**EXTRACT PROVIDED:**
# # #

Re: Stats for inheritance trees

From: Simon Riggs <simon(at)2ndQuadrant(dot)com>
To: Tom Lane <tgl(at)sss(dot)pgh(dot)pa(dot)us>
Cc: pgsql-hackers(at)postgreSQL(dot)org
Subject: Re: Stats for inheritance trees
Date: 2009-12-29 10:31:24
Message-ID: 1262082684.19367.1960.camel@ebony
Views: Raw Message | Whole Thread | Download mbox | Resend email
Thread:
Lists: pgsql-hackers

On Mon, 2009-12-28 at 17:41 -0500, Tom Lane wrote:

> Following up on the discussion here
> http://archives.postgresql.org/message-id/4B3875C6020000250002D97D@gw.wicourts.gov
> I'd like to propose making the following changes that would allow saner
> planning for queries involving inheritance:

Sounds good.

> 1. Currently the primary key of pg_statistic is (starelid, staattnum)
> indicating the table and column the stats entry is for. I propose
> adding a bool stainherit to the pkey. "false" means the stats entry
> is for just that table column, ie, the traditional interpretation.
> "true" means the stats entry covers that column and all its inheritance
> children. Such entries could be used directly by the planner in cases
> where it currently punts and delivers a default estimate.

# # #

**ROWS:**
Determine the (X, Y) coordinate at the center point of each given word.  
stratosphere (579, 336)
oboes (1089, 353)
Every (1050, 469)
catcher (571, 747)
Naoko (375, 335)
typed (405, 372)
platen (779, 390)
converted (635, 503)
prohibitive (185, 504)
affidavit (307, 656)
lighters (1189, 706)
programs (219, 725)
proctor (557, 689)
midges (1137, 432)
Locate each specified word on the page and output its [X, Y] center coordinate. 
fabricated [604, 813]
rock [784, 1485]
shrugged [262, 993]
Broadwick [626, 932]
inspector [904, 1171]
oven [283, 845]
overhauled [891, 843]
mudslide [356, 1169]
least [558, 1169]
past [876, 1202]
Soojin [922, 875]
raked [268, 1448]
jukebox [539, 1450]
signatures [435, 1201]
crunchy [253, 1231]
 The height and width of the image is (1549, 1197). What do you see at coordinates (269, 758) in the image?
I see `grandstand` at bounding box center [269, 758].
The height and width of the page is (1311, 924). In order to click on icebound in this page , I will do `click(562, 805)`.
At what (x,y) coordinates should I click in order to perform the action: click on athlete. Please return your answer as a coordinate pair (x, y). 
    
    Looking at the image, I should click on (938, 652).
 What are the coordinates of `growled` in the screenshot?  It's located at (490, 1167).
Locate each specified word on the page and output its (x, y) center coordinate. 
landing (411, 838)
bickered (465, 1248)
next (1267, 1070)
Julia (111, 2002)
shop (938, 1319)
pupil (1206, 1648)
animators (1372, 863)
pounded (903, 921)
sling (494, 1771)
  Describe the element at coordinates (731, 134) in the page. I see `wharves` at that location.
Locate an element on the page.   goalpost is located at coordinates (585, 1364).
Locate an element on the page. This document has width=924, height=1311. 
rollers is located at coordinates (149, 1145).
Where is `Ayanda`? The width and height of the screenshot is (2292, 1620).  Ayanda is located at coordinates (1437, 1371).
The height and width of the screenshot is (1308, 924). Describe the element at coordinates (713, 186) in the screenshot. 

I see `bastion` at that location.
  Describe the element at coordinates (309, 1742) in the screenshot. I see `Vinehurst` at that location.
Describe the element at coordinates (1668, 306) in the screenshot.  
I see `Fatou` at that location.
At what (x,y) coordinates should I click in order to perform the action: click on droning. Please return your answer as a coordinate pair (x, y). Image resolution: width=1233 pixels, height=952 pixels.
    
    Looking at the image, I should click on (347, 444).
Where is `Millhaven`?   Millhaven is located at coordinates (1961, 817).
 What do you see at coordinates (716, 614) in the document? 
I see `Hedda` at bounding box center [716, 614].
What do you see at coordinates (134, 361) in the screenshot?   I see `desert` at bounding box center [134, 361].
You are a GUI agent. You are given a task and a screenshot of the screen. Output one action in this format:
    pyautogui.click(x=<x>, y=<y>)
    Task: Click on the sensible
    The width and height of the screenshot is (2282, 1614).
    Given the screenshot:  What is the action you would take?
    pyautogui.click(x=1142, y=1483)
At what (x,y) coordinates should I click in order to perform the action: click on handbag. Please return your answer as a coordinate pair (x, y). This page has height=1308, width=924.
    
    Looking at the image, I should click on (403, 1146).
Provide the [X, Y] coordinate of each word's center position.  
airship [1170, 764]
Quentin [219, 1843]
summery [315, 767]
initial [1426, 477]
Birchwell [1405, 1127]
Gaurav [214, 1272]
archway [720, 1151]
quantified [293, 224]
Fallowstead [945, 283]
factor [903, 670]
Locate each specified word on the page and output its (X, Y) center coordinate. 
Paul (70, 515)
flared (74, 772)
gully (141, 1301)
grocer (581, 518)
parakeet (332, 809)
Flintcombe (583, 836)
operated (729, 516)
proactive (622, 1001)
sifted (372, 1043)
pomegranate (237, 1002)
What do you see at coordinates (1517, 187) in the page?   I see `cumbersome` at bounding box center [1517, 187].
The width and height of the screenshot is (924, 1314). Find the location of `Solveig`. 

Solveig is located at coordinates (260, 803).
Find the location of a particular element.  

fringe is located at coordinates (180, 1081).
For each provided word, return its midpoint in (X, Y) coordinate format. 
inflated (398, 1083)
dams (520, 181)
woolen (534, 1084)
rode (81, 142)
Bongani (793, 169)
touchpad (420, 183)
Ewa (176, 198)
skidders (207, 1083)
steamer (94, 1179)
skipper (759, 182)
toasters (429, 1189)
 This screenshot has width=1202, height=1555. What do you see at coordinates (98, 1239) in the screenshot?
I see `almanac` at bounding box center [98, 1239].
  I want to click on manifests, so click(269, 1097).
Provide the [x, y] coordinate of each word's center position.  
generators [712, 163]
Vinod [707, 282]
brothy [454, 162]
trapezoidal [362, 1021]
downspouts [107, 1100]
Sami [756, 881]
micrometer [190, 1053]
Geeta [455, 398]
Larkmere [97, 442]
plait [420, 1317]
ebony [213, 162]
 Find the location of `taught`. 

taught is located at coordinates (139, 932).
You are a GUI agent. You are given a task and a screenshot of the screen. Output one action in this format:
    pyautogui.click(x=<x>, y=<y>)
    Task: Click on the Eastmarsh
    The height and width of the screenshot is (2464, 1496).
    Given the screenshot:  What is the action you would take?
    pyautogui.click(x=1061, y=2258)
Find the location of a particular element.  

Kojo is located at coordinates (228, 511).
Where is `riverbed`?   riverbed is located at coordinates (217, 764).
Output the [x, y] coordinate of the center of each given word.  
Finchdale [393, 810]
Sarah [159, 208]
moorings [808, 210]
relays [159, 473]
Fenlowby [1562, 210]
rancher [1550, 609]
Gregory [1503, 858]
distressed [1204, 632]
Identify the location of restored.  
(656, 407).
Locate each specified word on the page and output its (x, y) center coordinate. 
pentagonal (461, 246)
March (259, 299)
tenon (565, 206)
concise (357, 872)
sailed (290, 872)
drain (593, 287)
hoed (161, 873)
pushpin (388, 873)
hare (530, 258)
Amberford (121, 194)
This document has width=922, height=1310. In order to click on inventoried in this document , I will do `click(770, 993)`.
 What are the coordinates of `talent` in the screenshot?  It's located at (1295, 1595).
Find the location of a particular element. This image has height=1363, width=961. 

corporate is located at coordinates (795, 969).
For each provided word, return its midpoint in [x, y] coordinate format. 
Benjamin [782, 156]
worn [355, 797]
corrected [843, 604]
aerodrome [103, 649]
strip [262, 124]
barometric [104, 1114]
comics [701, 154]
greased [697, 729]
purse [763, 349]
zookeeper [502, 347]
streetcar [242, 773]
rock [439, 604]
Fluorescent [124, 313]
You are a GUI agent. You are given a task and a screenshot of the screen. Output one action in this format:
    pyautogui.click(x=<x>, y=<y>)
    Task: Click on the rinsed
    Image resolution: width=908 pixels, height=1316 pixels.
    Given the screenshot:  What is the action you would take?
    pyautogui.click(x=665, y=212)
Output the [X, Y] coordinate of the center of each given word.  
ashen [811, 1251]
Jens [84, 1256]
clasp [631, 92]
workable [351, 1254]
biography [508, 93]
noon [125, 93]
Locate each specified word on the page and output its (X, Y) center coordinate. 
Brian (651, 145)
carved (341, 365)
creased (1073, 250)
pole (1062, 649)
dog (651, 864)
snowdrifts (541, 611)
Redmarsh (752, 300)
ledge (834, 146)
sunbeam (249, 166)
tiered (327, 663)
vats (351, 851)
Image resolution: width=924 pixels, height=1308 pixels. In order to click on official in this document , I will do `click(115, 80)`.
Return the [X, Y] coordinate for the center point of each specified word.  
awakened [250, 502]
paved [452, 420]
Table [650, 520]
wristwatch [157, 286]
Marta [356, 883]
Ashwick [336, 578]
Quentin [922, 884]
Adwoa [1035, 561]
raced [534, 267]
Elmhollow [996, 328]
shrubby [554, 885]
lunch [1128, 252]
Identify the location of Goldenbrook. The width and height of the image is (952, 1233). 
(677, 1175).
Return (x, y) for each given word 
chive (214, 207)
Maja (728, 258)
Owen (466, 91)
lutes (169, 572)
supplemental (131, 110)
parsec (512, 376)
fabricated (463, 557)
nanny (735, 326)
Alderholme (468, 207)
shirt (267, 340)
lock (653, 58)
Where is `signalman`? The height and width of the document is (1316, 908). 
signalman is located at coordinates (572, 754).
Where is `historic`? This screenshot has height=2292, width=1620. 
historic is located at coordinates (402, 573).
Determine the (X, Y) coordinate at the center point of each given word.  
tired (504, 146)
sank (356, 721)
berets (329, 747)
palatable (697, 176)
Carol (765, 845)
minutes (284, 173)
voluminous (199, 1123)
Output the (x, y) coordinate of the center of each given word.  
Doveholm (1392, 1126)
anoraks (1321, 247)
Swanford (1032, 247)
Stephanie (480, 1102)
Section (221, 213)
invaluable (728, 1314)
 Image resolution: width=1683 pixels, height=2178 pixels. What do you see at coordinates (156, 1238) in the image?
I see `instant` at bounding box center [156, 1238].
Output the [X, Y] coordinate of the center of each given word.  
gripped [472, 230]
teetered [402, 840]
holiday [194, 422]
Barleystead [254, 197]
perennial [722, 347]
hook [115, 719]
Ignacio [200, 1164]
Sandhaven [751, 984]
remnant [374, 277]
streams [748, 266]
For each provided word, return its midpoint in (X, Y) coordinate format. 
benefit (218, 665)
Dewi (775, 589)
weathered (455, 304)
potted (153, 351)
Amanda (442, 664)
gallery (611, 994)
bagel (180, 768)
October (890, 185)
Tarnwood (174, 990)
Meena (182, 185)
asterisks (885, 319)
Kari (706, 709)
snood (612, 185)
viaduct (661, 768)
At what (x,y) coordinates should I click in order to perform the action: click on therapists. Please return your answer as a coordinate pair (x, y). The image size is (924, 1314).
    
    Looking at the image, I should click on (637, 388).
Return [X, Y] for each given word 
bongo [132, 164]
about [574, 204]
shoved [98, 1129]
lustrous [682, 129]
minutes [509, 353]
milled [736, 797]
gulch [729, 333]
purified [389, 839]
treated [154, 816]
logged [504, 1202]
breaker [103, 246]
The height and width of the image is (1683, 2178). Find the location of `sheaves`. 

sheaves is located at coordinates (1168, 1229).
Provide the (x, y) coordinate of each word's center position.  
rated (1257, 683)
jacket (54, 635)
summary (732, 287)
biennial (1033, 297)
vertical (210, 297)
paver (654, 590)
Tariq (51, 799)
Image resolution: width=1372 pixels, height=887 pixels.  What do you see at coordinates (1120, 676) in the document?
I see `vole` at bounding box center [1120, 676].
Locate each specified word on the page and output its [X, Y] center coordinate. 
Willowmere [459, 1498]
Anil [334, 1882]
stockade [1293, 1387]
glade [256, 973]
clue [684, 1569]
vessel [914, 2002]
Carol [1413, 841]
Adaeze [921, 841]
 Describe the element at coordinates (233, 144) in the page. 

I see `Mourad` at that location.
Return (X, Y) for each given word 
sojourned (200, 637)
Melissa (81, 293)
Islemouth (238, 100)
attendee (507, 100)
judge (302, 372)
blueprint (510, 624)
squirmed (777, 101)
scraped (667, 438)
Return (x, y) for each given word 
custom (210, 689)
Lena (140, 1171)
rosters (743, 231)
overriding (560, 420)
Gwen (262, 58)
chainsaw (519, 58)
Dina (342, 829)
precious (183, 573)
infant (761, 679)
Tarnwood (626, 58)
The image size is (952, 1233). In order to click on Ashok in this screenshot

# # #

**WHAT IS BEING ASKED:** Retype the entire mailing-list reply on stats for inheritance trees above, character for character.

**TASK SOLUTION:**
Re: Stats for inheritance trees

From: Simon Riggs <simon(at)2ndQuadrant(dot)com>
To: Tom Lane <tgl(at)sss(dot)pgh(dot)pa(dot)us>
Cc: pgsql-hackers(at)postgreSQL(dot)org
Subject: Re: Stats for inheritance trees
Date: 2009-12-29 10:31:24
Message-ID: 1262082684.19367.1960.camel@ebony
Views: Raw Message | Whole Thread | Download mbox | Resend email
Thread:
Lists: pgsql-hackers

On Mon, 2009-12-28 at 17:41 -0500, Tom Lane wrote:

> Following up on the discussion here
> http://archives.postgresql.org/message-id/4B3875C6020000250002D97D@gw.wicourts.gov
> I'd like to propose making the following changes that would allow saner
> planning for queries involving inheritance:

Sounds good.

> 1. Currently the primary key of pg_statistic is (starelid, staattnum)
> indicating the table and column the stats entry is for. I propose
> adding a bool stainherit to the pkey. "false" means the stats entry
> is for just that table column, ie, the traditional interpretation.
> "true" means the stats entry covers that column and all its inheritance
> children. Such entries could be used directly by the planner in cases
> where it currently punts and delivers a default estimate.